About this exercise => Every single entry must be reproduced precisely.
------------------------------------------------------------------------
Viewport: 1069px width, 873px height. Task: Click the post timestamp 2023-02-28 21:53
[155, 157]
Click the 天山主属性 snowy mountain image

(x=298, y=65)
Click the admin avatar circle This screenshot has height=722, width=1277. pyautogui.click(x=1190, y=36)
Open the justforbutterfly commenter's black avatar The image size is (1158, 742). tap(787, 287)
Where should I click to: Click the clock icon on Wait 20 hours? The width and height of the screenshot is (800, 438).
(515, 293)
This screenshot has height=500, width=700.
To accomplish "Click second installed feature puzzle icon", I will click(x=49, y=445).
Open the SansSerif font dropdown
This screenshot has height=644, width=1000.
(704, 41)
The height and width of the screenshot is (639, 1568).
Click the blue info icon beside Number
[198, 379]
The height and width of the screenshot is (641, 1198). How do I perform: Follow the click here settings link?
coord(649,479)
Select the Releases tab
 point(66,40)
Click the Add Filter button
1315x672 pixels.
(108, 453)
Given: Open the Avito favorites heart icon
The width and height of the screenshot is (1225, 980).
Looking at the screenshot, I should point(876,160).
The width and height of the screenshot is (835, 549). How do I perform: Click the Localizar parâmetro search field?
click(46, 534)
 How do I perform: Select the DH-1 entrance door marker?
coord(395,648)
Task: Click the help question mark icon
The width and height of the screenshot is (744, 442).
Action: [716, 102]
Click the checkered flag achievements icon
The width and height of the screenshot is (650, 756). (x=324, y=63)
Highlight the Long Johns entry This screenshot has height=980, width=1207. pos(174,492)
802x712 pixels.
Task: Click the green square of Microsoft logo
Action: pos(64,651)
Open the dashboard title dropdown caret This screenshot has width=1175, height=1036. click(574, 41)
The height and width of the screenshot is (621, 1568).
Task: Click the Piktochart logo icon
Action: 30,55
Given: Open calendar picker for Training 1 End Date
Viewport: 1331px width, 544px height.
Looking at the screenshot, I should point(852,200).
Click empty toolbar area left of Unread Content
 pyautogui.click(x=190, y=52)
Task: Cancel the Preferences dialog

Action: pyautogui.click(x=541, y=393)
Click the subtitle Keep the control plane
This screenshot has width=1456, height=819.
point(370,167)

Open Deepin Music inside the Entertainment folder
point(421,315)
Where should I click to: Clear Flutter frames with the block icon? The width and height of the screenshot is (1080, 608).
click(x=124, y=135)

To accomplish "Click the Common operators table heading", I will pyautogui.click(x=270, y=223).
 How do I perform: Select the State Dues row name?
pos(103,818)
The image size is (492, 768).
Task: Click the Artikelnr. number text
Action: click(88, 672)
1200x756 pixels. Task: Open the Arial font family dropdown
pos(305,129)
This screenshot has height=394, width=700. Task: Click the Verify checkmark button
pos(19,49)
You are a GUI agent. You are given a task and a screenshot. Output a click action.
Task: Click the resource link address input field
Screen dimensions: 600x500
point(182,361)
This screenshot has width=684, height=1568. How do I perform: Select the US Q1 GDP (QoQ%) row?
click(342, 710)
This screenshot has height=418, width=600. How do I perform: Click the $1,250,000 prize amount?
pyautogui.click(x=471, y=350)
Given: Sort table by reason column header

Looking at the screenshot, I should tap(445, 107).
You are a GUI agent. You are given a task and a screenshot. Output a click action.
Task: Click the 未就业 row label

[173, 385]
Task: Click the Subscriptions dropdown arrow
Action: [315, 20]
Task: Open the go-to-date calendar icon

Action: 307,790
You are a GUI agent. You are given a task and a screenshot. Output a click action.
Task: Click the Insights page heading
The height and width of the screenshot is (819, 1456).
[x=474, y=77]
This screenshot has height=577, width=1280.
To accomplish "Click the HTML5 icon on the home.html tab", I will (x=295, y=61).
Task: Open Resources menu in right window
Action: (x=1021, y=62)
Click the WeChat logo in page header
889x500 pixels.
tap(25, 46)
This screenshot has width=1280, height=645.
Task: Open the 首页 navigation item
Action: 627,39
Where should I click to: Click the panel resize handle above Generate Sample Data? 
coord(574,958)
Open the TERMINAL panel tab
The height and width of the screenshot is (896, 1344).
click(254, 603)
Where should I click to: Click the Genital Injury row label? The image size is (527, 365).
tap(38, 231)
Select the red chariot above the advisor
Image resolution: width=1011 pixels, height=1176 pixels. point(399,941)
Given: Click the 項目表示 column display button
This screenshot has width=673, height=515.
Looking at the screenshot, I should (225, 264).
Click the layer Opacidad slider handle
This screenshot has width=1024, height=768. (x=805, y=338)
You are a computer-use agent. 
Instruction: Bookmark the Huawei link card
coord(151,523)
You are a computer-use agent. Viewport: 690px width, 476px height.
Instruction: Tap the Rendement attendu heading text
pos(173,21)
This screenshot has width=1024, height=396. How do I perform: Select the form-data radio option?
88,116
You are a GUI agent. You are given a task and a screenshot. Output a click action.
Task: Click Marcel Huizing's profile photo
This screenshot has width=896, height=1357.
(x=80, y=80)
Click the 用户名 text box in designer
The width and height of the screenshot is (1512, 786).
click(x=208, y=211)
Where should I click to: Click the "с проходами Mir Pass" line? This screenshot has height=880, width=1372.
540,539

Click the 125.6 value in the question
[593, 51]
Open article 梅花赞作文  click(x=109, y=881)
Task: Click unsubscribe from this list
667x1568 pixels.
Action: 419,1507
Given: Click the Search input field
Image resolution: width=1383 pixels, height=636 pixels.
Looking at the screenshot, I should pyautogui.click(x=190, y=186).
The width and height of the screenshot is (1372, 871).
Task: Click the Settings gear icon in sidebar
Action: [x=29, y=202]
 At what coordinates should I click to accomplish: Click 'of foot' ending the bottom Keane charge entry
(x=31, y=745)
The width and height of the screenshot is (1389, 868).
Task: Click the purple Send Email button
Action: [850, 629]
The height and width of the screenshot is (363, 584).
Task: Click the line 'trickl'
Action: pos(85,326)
------------------------------------------------------------------------
Response box =>
Viewport: 1069px width, 873px height. Task: Click the post timestamp 2023-02-28 21:53
[155, 157]
Click the 天山主属性 snowy mountain image

(x=298, y=65)
Click the admin avatar circle This screenshot has height=722, width=1277. pyautogui.click(x=1190, y=36)
Open the justforbutterfly commenter's black avatar The image size is (1158, 742). tap(787, 287)
Where should I click to: Click the clock icon on Wait 20 hours? The width and height of the screenshot is (800, 438).
(515, 293)
This screenshot has height=500, width=700.
To accomplish "Click second installed feature puzzle icon", I will click(x=49, y=445).
Open the SansSerif font dropdown
This screenshot has height=644, width=1000.
(704, 41)
The height and width of the screenshot is (639, 1568).
Click the blue info icon beside Number
[198, 379]
The height and width of the screenshot is (641, 1198). How do I perform: Follow the click here settings link?
coord(649,479)
Select the Releases tab
 point(66,40)
Click the Add Filter button
1315x672 pixels.
(108, 453)
Given: Open the Avito favorites heart icon
The width and height of the screenshot is (1225, 980).
Looking at the screenshot, I should point(876,160).
The width and height of the screenshot is (835, 549). How do I perform: Click the Localizar parâmetro search field?
click(46, 534)
 How do I perform: Select the DH-1 entrance door marker?
coord(395,648)
Task: Click the help question mark icon
The width and height of the screenshot is (744, 442).
Action: [716, 102]
Click the checkered flag achievements icon
The width and height of the screenshot is (650, 756). (x=324, y=63)
Highlight the Long Johns entry This screenshot has height=980, width=1207. pos(174,492)
802x712 pixels.
Task: Click the green square of Microsoft logo
Action: pos(64,651)
Open the dashboard title dropdown caret This screenshot has width=1175, height=1036. click(574, 41)
The height and width of the screenshot is (621, 1568).
Task: Click the Piktochart logo icon
Action: 30,55
Given: Open calendar picker for Training 1 End Date
Viewport: 1331px width, 544px height.
Looking at the screenshot, I should point(852,200).
Click empty toolbar area left of Unread Content
 pyautogui.click(x=190, y=52)
Task: Cancel the Preferences dialog

Action: pyautogui.click(x=541, y=393)
Click the subtitle Keep the control plane
This screenshot has width=1456, height=819.
point(370,167)

Open Deepin Music inside the Entertainment folder
point(421,315)
Where should I click to: Clear Flutter frames with the block icon? The width and height of the screenshot is (1080, 608).
click(x=124, y=135)

To accomplish "Click the Common operators table heading", I will pyautogui.click(x=270, y=223).
 How do I perform: Select the State Dues row name?
pos(103,818)
The image size is (492, 768).
Task: Click the Artikelnr. number text
Action: click(88, 672)
1200x756 pixels. Task: Open the Arial font family dropdown
pos(305,129)
This screenshot has height=394, width=700. Task: Click the Verify checkmark button
pos(19,49)
You are a GUI agent. You are given a task and a screenshot. Output a click action.
Task: Click the resource link address input field
Screen dimensions: 600x500
point(182,361)
This screenshot has width=684, height=1568. How do I perform: Select the US Q1 GDP (QoQ%) row?
click(342, 710)
This screenshot has height=418, width=600. How do I perform: Click the $1,250,000 prize amount?
pyautogui.click(x=471, y=350)
Given: Sort table by reason column header

Looking at the screenshot, I should tap(445, 107).
You are a GUI agent. You are given a task and a screenshot. Output a click action.
Task: Click the 未就业 row label

[173, 385]
Task: Click the Subscriptions dropdown arrow
Action: [315, 20]
Task: Open the go-to-date calendar icon

Action: 307,790
You are a GUI agent. You are given a task and a screenshot. Output a click action.
Task: Click the Insights page heading
The height and width of the screenshot is (819, 1456).
[x=474, y=77]
This screenshot has height=577, width=1280.
To accomplish "Click the HTML5 icon on the home.html tab", I will (x=295, y=61).
Task: Open Resources menu in right window
Action: (x=1021, y=62)
Click the WeChat logo in page header
889x500 pixels.
tap(25, 46)
This screenshot has width=1280, height=645.
Task: Open the 首页 navigation item
Action: 627,39
Where should I click to: Click the panel resize handle above Generate Sample Data? 
coord(574,958)
Open the TERMINAL panel tab
The height and width of the screenshot is (896, 1344).
click(254, 603)
Where should I click to: Click the Genital Injury row label? The image size is (527, 365).
tap(38, 231)
Select the red chariot above the advisor
Image resolution: width=1011 pixels, height=1176 pixels. point(399,941)
Given: Click the 項目表示 column display button
This screenshot has width=673, height=515.
Looking at the screenshot, I should (225, 264).
Click the layer Opacidad slider handle
This screenshot has width=1024, height=768. (x=805, y=338)
You are a computer-use agent. 
Instruction: Bookmark the Huawei link card
coord(151,523)
You are a computer-use agent. Viewport: 690px width, 476px height.
Instruction: Tap the Rendement attendu heading text
pos(173,21)
This screenshot has width=1024, height=396. How do I perform: Select the form-data radio option?
88,116
You are a GUI agent. You are given a task and a screenshot. Output a click action.
Task: Click Marcel Huizing's profile photo
This screenshot has width=896, height=1357.
(x=80, y=80)
Click the 用户名 text box in designer
The width and height of the screenshot is (1512, 786).
click(x=208, y=211)
Where should I click to: Click the "с проходами Mir Pass" line? This screenshot has height=880, width=1372.
540,539

Click the 125.6 value in the question
[593, 51]
Open article 梅花赞作文  click(x=109, y=881)
Task: Click unsubscribe from this list
667x1568 pixels.
Action: 419,1507
Given: Click the Search input field
Image resolution: width=1383 pixels, height=636 pixels.
Looking at the screenshot, I should pyautogui.click(x=190, y=186).
The width and height of the screenshot is (1372, 871).
Task: Click the Settings gear icon in sidebar
Action: [x=29, y=202]
 At what coordinates should I click to accomplish: Click 'of foot' ending the bottom Keane charge entry
(x=31, y=745)
The width and height of the screenshot is (1389, 868).
Task: Click the purple Send Email button
Action: [850, 629]
The height and width of the screenshot is (363, 584).
Task: Click the line 'trickl'
Action: pos(85,326)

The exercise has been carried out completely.